Este proceso puede ser complicado y puede requerir grandes dosis de valentía ya que si compartimos motivos auténticos, estos podrían ser desmantelados y nos quedaríamos sin razones para justificar nuestra petición. Hay que estar dispuestos a no tener razón. Y creo que ese es el origen de estas discusiones periódicas y relativamente descontroladas. No damos argumentos auténticos porque no los tenemos o porque no queremos usarlos y como resultado la otra persona se rebela y nosotros imponemos, porque no estamos dispuestos a no tener razón.

Así, seguir este modelo requiere estar dispuestos a “averiguar” la hora óptima de acostarse a base de pruebas y ensayos. O puede que descubramos que queremos que nuestro hijo no se coma la tarta para que no de la imagen de que lo estamos educando mal y que no dejar tarta a otros es algo secundario, sí que acabaríamos pidiéndole que lo hiciera por nosotros, no por “la norma social”.

En cualquier caso, elijamos o no argumentar nuestras decisiones con motivos reales, hay un elemento de responsabilidad que también es importante. Es la responsabilidad sobre la opinión y la autoridad.

Tanto si damos motivos auténticos como si son prestados, al final los padres harán valer su autoridad en algún momento. Creo que los educadores deben ser honestos con las personas con quienes conviven y aceptar cuándo están expresando una opinión y hacerse responsables de su autoridad. Esto quiere decir, reconocer que opinan que es hora de irse a la cama y que recurren a su autoridad para pedírselo si el otro no acepta su decisión. Creo que es más respetuoso con las personas que intentar hacerles creer que hay que acostarse porque “es la hora” o que hay que tomar tarta con moderación porque “es lo correcto”, como si la orden viniera de un ente superior y ante el que no podemos hacer nada.

Faltar a nuestra responsabilidad ante la opinión propia es una grieta en nuestra relación que puede ser el origen de un gran problema con el paso de los años, ya que debilita el respeto al criterio de los padres, algo que luego será muy añorado cuando los hijos estén en edad de acceder a ciertas realidades como alcohol y drogas. En ese momento los padres querrán que los hijos tengan en cuenta su criterio ya que recurrir a “es malo, porque es malo” no tendrá validez y ahí la confianza será la única razón para aceptar el consejo. Esa confianza se construye año tras año y cuanto más tarde se empiece a trabajar más opciones hay de que no se logre.

 

4 comentarios

  1. Si que, al llegar a la adolescencia, si antes no lo has hecho reflexionar, cuesta más acostumbrarlos a argumentar o a escuchar que razones sustentan cualquier comportamiento, que aún siendo de su beneficio, ellos/ellas no lo ven así, así que el tutor-coach, creo que es muy necesario para un crecimiento armonioso de la criatura.

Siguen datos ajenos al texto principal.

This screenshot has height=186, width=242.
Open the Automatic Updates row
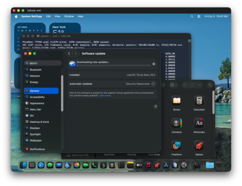point(112,84)
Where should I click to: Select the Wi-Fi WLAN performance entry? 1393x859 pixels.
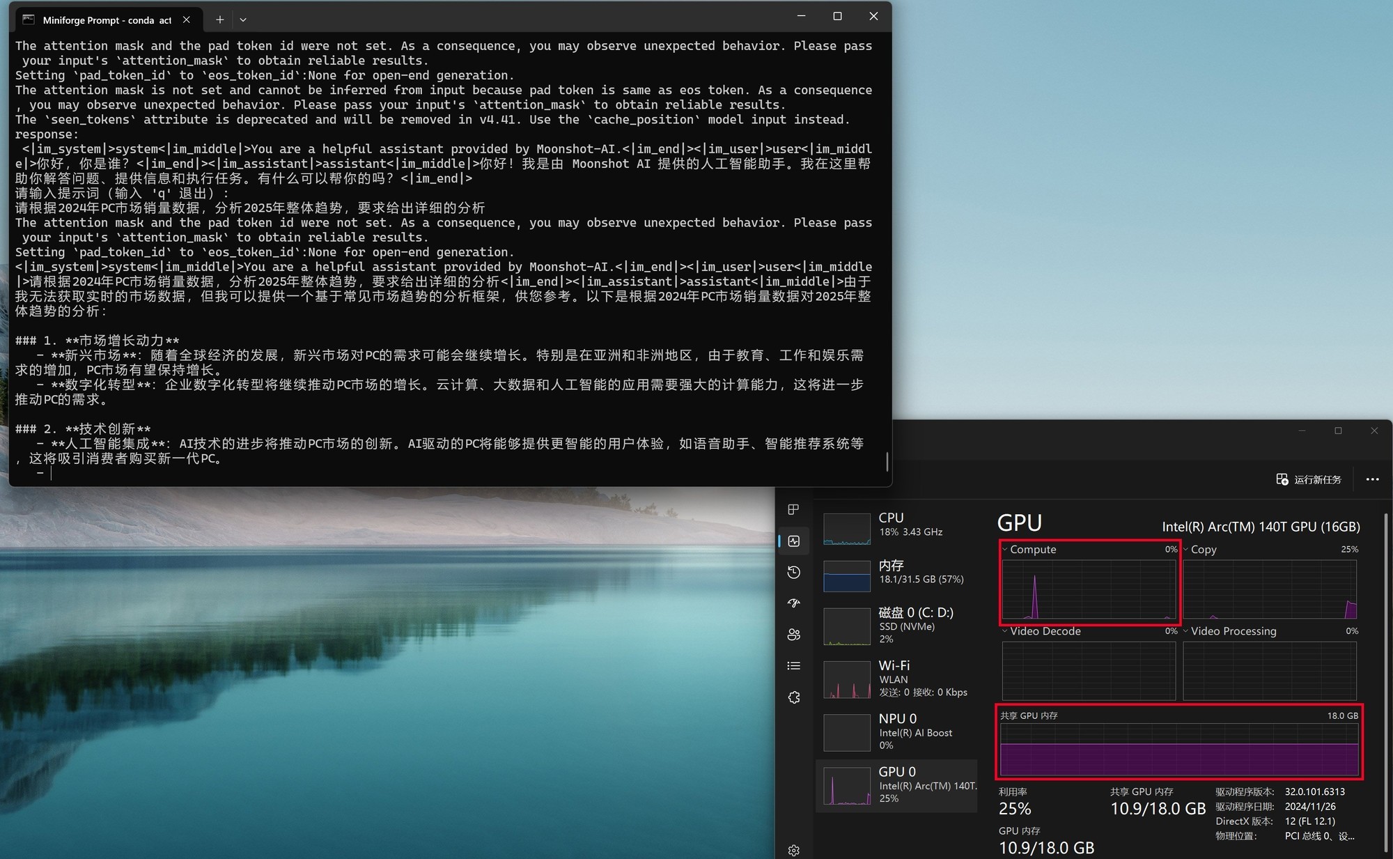point(897,678)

  2. Me parece importantísmio explicar a los niños el porqué de las cosas, sus cabecitas lo necesitan, es justo. Pero hay que tener muy claro todo, sin dudas, sin cambiar de opinión delante de ellos y buscando un equilibrio entre su ritmo y que te tomen el pelo. Autoridad ante todo, hemos dicho que lo hacemos y lo hacemos, sin brusquedades pero sin dejaciones. Cuando un niño ve que le ha podido el pulso a sus padres es una caida en picado. Los niños entienden las cosas perfectamente si las ven hechas vida, si ven a sus padres ir por delante.
    Esta siendo muy interesante Carlos. Muchas gracias.

    1. Hola María.

      Precisamente creo que las dudas incómodas aparecen (sobre todo) cuando intentamos defender argumentos que no son reales o no son nuestros.

      Si los motivos son auténticos, el debate será honesto y por lo tanto estaremos dispuestos a cambiar de postura.

      Tengo una opinión muy personal sobre las normas. Creo que deben ser las necesarias, deben ser justas y hay que mantenerlas siempre. Pero eso es otra historia.

      Muchas gracias por tu aportación.